According to the guide on automating canary deployments with Open Service Mesh and Flagger, what minimum versions of Kubernetes and Open Service Mesh does Flagger require?

> **SOURCE TEXT**
□ □ □ □
This guide shows you how to use Open Service Mesh (OSM) and Flagger to automate canary deployments.

Flagger OSM Traffic Split

Prerequisites

Flagger requires a Kubernetes cluster v1.16 or newer and Open Service Mesh 0.9.1 or newer.

OSM must have permissive traffic policy enabled and have an instance of Prometheus for metrics.

  • If the OSM CLI is being used for installation, install OSM using the following command:
    osm install \
    --set=OpenServiceMesh.deployPrometheus=true \
    --set=OpenServiceMesh.enablePermissiveTrafficPolicy=true
    
  • If a managed instance of OSM is being used:
    • Bring your own instance of Prometheus, setting the namespace to match the managed OSM controller namespace
    • Enable permissive traffic policy after installation by updating the OSM MeshConfig resource:
      # Replace <osm-namespace> with OSM controller's namespace
      kubectl patch meshconfig osm-mesh-config -n <osm-namespace> -p '{"spec":{"traffic":{"enablePermissiveTrafficPolicyMode":true}}}' --type=merge
      

To install Flagger in the default osm-system namespace, use:

kubectl apply -k https://github.com/fluxcd/flagger//kustomize/osm?ref=main

Alternatively, if a non-default namespace or managed instance of OSM is in use, install Flagger with Helm, replacing the values as appropriate. If a custom instance of Prometheus is being used, replace osm-prometheus with the relevant Prometheus service name.

helm upgrade -i flagger flagger/flagger \
--namespace=<osm-namespace> \
--set meshProvider=osm \
--set metricsServer=http://osm-prometheus.<osm-namespace>.svc:7070

Bootstrap

Flagger takes a Kubernetes deployment and optionally a horizontal pod autoscaler (HPA), then creates a series of objects (Kubernetes deployments, ClusterIP services and SMI traffic split). These objects expose the application inside the mesh and drive the canary analysis and promotion.

Create a test namespace and enable OSM namespace monitoring and metrics scraping for the namespace.

kubectl create namespace test
osm namespace add test
osm metrics enable --namespace test

Create a podinfo deployment and a horizontal pod autoscaler:

kubectl apply -k https://github.com/fluxcd/flagger//kustomize/podinfo?ref=main

Install the load testing service to generate traffic during the canary analysis:

kubectl apply -k https://github.com/fluxcd/flagger//kustomize/tester?ref=main

Create a canary custom resource for the podinfo deployment. The following podinfo canary custom resource instructs Flagger to:

  1. monitor any changes to the podinfo deployment created earlier,
  2. detect podinfo deployment revision changes, and
  3. start a Flagger canary analysis, rollout, and promotion if there were deployment revision changes.
apiVersion: flagger.app/v1beta1
kind: Canary
metadata:
  name: podinfo
  namespace: test
spec:
  provider: osm
  # deployment reference
  targetRef:
    apiVersion: apps/v1
    kind: Deployment
    name: podinfo
  # HPA reference (optional)
  autoscalerRef:
    apiVersion: autoscaling/v2beta2
    kind: HorizontalPodAutoscaler
    name: podinfo
  # the maximum time in seconds for the canary deployment
  # to make progress before it is rolled back (default 600s)
□ □ □ □
> **AVAILABLE DATA**
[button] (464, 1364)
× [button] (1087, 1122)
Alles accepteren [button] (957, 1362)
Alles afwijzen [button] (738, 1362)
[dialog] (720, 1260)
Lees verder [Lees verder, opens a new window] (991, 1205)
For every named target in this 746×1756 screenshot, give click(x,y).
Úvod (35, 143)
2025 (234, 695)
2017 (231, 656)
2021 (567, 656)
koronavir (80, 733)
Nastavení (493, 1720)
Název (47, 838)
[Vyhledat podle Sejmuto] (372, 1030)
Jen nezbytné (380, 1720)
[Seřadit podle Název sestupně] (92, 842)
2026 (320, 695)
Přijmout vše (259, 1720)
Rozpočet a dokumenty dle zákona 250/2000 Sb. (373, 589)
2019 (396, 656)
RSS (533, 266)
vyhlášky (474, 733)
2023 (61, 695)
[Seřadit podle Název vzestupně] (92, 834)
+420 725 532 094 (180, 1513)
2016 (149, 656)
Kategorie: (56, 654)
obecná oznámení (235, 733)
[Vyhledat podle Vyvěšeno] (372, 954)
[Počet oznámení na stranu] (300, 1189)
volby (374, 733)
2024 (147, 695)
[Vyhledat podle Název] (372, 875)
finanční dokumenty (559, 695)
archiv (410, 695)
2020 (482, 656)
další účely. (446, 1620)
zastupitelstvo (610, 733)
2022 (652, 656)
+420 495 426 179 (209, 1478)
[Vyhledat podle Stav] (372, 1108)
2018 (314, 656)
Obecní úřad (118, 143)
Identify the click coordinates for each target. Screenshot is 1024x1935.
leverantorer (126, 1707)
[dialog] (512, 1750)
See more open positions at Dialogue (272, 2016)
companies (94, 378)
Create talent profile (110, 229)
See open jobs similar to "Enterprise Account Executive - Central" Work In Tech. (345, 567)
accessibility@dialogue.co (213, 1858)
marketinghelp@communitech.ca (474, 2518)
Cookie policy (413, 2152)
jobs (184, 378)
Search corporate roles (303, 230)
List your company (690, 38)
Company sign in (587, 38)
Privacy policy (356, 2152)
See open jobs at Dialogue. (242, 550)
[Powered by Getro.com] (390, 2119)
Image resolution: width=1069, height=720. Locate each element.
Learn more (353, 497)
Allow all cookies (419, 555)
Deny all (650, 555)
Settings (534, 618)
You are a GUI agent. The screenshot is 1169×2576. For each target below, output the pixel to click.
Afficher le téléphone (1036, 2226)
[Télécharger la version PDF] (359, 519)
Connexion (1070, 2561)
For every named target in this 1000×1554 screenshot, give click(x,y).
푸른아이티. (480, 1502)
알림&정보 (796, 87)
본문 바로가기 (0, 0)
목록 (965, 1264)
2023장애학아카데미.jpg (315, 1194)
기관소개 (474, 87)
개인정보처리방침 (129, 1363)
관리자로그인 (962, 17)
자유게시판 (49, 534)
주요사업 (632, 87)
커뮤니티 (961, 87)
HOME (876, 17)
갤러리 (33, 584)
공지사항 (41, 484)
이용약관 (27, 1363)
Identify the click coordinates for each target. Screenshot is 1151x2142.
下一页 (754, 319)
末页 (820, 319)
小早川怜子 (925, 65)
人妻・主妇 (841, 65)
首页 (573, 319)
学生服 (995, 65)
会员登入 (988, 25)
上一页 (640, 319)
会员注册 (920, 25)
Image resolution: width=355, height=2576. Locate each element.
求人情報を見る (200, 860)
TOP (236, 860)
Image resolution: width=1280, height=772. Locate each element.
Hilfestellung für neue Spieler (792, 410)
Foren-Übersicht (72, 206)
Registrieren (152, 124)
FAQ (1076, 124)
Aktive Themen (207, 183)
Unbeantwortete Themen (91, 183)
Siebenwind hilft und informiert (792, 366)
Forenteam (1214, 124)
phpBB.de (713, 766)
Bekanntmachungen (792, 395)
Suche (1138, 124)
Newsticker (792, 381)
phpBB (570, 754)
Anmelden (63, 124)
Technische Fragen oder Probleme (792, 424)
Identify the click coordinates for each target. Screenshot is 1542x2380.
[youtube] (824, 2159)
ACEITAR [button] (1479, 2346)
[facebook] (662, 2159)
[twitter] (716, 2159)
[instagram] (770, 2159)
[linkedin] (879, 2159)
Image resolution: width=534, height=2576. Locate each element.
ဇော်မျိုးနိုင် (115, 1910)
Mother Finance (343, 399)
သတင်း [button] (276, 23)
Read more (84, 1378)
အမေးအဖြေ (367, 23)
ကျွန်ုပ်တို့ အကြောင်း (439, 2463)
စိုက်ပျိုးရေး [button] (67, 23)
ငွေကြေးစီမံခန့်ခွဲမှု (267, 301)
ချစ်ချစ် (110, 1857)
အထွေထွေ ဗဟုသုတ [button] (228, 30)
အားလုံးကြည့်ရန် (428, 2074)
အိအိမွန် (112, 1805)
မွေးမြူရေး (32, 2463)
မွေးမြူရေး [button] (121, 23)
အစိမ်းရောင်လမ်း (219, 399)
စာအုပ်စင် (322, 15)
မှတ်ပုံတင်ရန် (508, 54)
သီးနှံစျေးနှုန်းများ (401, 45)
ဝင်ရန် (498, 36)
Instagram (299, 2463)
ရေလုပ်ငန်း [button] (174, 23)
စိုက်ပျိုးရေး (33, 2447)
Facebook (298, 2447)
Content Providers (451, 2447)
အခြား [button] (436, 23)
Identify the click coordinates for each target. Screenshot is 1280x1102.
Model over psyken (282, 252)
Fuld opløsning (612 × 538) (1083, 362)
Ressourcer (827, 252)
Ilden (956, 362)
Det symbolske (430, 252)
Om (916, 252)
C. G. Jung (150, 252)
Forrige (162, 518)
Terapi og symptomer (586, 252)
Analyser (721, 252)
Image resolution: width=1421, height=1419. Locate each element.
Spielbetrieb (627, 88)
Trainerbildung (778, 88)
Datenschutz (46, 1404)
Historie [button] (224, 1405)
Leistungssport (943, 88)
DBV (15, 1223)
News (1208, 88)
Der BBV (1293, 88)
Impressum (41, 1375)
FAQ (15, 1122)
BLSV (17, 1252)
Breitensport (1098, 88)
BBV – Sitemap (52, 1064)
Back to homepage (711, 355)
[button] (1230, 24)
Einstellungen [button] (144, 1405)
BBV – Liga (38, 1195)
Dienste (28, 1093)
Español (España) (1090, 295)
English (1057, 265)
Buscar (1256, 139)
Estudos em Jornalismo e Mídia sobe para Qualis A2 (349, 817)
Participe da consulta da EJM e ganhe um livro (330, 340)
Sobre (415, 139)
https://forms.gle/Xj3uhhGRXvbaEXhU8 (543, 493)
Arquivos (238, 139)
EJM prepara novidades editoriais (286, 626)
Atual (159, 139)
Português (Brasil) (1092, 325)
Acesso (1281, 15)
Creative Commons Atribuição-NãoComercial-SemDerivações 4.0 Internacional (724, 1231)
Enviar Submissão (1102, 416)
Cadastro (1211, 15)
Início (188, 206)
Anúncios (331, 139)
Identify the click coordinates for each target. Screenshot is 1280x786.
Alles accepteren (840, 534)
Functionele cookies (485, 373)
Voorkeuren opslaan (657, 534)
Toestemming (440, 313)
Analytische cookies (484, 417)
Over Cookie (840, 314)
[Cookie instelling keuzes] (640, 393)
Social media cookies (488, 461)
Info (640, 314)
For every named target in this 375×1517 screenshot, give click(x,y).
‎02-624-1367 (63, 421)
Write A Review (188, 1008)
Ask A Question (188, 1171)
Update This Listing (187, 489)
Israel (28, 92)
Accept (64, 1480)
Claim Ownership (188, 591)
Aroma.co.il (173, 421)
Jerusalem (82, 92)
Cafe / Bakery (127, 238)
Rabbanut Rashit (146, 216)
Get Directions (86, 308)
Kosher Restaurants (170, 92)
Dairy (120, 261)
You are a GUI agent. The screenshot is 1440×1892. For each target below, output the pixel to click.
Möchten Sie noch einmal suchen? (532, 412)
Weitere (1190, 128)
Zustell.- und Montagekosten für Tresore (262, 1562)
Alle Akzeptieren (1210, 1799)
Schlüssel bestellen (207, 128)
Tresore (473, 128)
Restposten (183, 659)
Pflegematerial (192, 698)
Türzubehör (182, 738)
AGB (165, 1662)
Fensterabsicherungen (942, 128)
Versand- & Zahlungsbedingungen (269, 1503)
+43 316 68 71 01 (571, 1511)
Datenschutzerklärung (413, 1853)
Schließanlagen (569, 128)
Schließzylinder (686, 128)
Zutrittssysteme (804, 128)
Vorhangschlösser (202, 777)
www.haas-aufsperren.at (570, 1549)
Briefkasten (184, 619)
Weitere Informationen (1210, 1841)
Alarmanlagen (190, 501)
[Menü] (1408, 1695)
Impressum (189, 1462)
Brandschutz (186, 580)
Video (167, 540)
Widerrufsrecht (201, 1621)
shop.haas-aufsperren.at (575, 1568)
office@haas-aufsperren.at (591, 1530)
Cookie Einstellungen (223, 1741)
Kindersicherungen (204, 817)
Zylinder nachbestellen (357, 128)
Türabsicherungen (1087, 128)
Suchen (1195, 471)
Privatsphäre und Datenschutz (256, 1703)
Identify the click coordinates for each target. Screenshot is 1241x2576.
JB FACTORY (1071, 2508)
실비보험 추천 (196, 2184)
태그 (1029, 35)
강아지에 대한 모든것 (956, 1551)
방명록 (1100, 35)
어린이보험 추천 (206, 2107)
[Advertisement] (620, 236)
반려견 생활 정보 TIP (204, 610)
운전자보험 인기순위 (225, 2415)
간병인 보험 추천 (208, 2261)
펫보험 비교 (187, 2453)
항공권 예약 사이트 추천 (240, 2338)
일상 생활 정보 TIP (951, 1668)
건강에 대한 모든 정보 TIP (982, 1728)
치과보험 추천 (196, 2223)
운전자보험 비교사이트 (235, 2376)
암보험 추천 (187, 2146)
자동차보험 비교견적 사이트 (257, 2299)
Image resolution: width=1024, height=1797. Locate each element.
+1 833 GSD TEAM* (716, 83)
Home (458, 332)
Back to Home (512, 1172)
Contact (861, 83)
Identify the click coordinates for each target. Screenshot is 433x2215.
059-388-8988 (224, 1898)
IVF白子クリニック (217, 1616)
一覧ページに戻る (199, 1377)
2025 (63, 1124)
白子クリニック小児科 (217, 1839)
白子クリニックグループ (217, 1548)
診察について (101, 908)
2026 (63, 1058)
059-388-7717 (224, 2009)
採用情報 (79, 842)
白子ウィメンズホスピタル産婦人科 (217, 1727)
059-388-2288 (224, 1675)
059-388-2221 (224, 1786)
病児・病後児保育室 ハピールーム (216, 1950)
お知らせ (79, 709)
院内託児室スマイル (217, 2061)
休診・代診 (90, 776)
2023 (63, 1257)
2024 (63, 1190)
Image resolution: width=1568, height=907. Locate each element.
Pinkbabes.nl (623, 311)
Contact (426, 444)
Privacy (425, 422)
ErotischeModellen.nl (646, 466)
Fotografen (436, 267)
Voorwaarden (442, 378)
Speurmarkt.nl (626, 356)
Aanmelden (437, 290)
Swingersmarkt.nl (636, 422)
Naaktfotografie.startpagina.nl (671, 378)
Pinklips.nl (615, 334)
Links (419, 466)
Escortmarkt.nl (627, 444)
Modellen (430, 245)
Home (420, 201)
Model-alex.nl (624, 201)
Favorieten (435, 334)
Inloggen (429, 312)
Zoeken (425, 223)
□ □ □ □
> **RESULT OF THE TASK**
Flagger requires Kubernetes v1.16 or newer and Open Service Mesh 0.9.1 or newer.